--- Start of Entries shown ---
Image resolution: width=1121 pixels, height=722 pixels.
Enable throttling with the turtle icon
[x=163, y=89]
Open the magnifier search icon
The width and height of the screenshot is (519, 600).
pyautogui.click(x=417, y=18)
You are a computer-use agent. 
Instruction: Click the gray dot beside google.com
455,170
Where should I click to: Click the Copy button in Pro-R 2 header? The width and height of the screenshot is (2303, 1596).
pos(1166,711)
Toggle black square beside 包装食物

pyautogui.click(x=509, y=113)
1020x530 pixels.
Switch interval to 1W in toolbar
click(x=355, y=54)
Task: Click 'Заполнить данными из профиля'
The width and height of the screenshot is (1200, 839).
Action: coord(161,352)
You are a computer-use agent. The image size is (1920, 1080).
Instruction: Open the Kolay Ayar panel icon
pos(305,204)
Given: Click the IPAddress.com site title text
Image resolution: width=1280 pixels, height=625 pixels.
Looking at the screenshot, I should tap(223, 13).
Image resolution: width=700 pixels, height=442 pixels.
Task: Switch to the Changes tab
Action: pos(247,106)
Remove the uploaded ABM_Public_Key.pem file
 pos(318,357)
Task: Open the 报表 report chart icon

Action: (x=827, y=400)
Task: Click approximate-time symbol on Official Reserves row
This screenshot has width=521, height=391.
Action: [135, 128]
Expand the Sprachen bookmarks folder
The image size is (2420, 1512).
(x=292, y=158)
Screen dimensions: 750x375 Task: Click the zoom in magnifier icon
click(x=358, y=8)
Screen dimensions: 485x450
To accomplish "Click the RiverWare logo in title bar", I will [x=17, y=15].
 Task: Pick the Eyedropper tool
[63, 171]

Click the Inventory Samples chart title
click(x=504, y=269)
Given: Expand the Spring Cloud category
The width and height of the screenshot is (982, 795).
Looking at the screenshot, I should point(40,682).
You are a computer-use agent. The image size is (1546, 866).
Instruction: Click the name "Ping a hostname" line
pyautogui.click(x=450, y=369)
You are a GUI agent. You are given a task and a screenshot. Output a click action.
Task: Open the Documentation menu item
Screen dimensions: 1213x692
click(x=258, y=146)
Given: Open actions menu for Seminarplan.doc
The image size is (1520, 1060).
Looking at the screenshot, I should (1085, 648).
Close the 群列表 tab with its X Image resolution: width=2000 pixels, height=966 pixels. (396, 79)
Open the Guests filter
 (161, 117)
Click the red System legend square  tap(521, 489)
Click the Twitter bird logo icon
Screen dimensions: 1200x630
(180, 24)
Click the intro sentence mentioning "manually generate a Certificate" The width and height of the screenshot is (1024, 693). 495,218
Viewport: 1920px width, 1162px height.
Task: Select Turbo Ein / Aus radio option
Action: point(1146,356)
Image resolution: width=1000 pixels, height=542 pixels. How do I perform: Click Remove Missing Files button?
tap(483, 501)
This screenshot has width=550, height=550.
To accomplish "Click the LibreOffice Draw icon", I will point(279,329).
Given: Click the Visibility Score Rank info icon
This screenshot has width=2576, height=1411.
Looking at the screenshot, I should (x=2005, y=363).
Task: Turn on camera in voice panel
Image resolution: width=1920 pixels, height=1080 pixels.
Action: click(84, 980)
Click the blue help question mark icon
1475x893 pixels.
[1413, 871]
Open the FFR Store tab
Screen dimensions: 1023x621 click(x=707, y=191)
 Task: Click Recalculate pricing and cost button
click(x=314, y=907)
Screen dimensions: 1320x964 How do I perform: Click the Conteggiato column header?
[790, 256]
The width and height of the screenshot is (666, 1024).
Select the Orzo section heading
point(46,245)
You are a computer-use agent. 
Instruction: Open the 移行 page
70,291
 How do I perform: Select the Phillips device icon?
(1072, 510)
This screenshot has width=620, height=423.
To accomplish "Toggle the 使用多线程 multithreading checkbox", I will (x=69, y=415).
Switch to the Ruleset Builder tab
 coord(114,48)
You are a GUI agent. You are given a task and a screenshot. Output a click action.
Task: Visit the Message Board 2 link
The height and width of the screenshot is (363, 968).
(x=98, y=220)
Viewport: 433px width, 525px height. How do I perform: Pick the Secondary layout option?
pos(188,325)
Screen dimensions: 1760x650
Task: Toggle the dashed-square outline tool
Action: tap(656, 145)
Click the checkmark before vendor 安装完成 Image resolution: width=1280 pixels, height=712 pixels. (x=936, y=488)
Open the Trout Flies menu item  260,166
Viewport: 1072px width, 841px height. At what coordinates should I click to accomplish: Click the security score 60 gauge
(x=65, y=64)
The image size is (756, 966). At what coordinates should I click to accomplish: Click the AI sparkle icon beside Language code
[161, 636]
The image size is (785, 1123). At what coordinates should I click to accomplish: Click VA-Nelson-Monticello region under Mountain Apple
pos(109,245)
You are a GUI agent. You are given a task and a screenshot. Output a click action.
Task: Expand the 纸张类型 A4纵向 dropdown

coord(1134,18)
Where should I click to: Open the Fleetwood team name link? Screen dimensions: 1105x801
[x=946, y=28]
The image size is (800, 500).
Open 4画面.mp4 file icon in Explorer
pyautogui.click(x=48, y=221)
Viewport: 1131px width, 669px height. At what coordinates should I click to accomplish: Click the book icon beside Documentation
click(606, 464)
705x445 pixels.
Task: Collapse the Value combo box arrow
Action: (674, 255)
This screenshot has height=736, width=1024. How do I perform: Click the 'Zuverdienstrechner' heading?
--- End of Entries shown ---
> _Work to complete_: Format every line of the rows above as a JSON list of strings, one string per line, leaving out blank lines.

> _Task solution_:
[
  "Image resolution: width=1121 pixels, height=722 pixels.",
  "Enable throttling with the turtle icon",
  "[x=163, y=89]",
  "Open the magnifier search icon",
  "The width and height of the screenshot is (519, 600).",
  "pyautogui.click(x=417, y=18)",
  "You are a computer-use agent. ",
  "Instruction: Click the gray dot beside google.com",
  "455,170",
  "Where should I click to: Click the Copy button in Pro-R 2 header? The width and height of the screenshot is (2303, 1596).",
  "pos(1166,711)",
  "Toggle black square beside 包装食物",
  "pyautogui.click(x=509, y=113)",
  "1020x530 pixels.",
  "Switch interval to 1W in toolbar",
  "click(x=355, y=54)",
  "Task: Click 'Заполнить данными из профиля'",
  "The width and height of the screenshot is (1200, 839).",
  "Action: coord(161,352)",
  "You are a computer-use agent. The image size is (1920, 1080).",
  "Instruction: Open the Kolay Ayar panel icon",
  "pos(305,204)",
  "Given: Click the IPAddress.com site title text",
  "Image resolution: width=1280 pixels, height=625 pixels.",
  "Looking at the screenshot, I should tap(223, 13).",
  "Image resolution: width=700 pixels, height=442 pixels.",
  "Task: Switch to the Changes tab",
  "Action: pos(247,106)",
  "Remove the uploaded ABM_Public_Key.pem file",
  " pos(318,357)",
  "Task: Open the 报表 report chart icon",
  "Action: (x=827, y=400)",
  "Task: Click approximate-time symbol on Official Reserves row",
  "This screenshot has width=521, height=391.",
  "Action: [135, 128]",
  "Expand the Sprachen bookmarks folder",
  "The image size is (2420, 1512).",
  "(x=292, y=158)",
  "Screen dimensions: 750x375 Task: Click the zoom in magnifier icon",
  "click(x=358, y=8)",
  "Screen dimensions: 485x450",
  "To accomplish \"Click the RiverWare logo in title bar\", I will [x=17, y=15].",
  " Task: Pick the Eyedropper tool",
  "[63, 171]",
  "Click the Inventory Samples chart title",
  "click(x=504, y=269)",
  "Given: Expand the Spring Cloud category",
  "The width and height of the screenshot is (982, 795).",
  "Looking at the screenshot, I should point(40,682).",
  "You are a computer-use agent. The image size is (1546, 866).",
  "Instruction: Click the name \"Ping a hostname\" line",
  "pyautogui.click(x=450, y=369)",
  "You are a GUI agent. You are given a task and a screenshot. Output a click action.",
  "Task: Open the Documentation menu item",
  "Screen dimensions: 1213x692",
  "click(x=258, y=146)",
  "Given: Open actions menu for Seminarplan.doc",
  "The image size is (1520, 1060).",
  "Looking at the screenshot, I should (1085, 648).",
  "Close the 群列表 tab with its X Image resolution: width=2000 pixels, height=966 pixels. (396, 79)",
  "Open the Guests filter",
  " (161, 117)",
  "Click the red System legend square  tap(521, 489)",
  "Click the Twitter bird logo icon",
  "Screen dimensions: 1200x630",
  "(180, 24)",
  "Click the intro sentence mentioning \"manually generate a Certificate\" The width and height of the screenshot is (1024, 693). 495,218",
  "Viewport: 1920px width, 1162px height.",
  "Task: Select Turbo Ein / Aus radio option",
  "Action: point(1146,356)",
  "Image resolution: width=1000 pixels, height=542 pixels. How do I perform: Click Remove Missing Files button?",
  "tap(483, 501)",
  "This screenshot has width=550, height=550.",
  "To accomplish \"Click the LibreOffice Draw icon\", I will point(279,329).",
  "Given: Click the Visibility Score Rank info icon",
  "This screenshot has width=2576, height=1411.",
  "Looking at the screenshot, I should (x=2005, y=363).",
  "Task: Turn on camera in voice panel",
  "Image resolution: width=1920 pixels, height=1080 pixels.",
  "Action: click(84, 980)",
  "Click the blue help question mark icon",
  "1475x893 pixels.",
  "[1413, 871]",
  "Open the FFR Store tab",
  "Screen dimensions: 1023x621 click(x=707, y=191)",
  " Task: Click Recalculate pricing and cost button",
  "click(x=314, y=907)",
  "Screen dimensions: 1320x964 How do I perform: Click the Conteggiato column header?",
  "[790, 256]",
  "The width and height of the screenshot is (666, 1024).",
  "Select the Orzo section heading",
  "point(46,245)",
  "You are a computer-use agent. ",
  "Instruction: Open the 移行 page",
  "70,291",
  " How do I perform: Select the Phillips device icon?",
  "(1072, 510)",
  "This screenshot has width=620, height=423.",
  "To accomplish \"Toggle the 使用多线程 multithreading checkbox\", I will (x=69, y=415).",
  "Switch to the Ruleset Builder tab",
  " coord(114,48)",
  "You are a GUI agent. You are given a task and a screenshot. Output a click action.",
  "Task: Visit the Message Board 2 link",
  "The height and width of the screenshot is (363, 968).",
  "(x=98, y=220)",
  "Viewport: 433px width, 525px height. How do I perform: Pick the Secondary layout option?",
  "pos(188,325)",
  "Screen dimensions: 1760x650",
  "Task: Toggle the dashed-square outline tool",
  "Action: tap(656, 145)",
  "Click the checkmark before vendor 安装完成 Image resolution: width=1280 pixels, height=712 pixels. (x=936, y=488)",
  "Open the Trout Flies menu item  260,166",
  "Viewport: 1072px width, 841px height. At what coordinates should I click to accomplish: Click the security score 60 gauge",
  "(x=65, y=64)",
  "The image size is (756, 966). At what coordinates should I click to accomplish: Click the AI sparkle icon beside Language code",
  "[161, 636]",
  "The image size is (785, 1123). At what coordinates should I click to accomplish: Click VA-Nelson-Monticello region under Mountain Apple",
  "pos(109,245)",
  "You are a GUI agent. You are given a task and a screenshot. Output a click action.",
  "Task: Expand the 纸张类型 A4纵向 dropdown",
  "coord(1134,18)",
  "Where should I click to: Open the Fleetwood team name link? Screen dimensions: 1105x801",
  "[x=946, y=28]",
  "The image size is (800, 500).",
  "Open 4画面.mp4 file icon in Explorer",
  "pyautogui.click(x=48, y=221)",
  "Viewport: 1131px width, 669px height. At what coordinates should I click to accomplish: Click the book icon beside Documentation",
  "click(606, 464)",
  "705x445 pixels.",
  "Task: Collapse the Value combo box arrow",
  "Action: (674, 255)",
  "This screenshot has height=736, width=1024. How do I perform: Click the 'Zuverdienstrechner' heading?"
]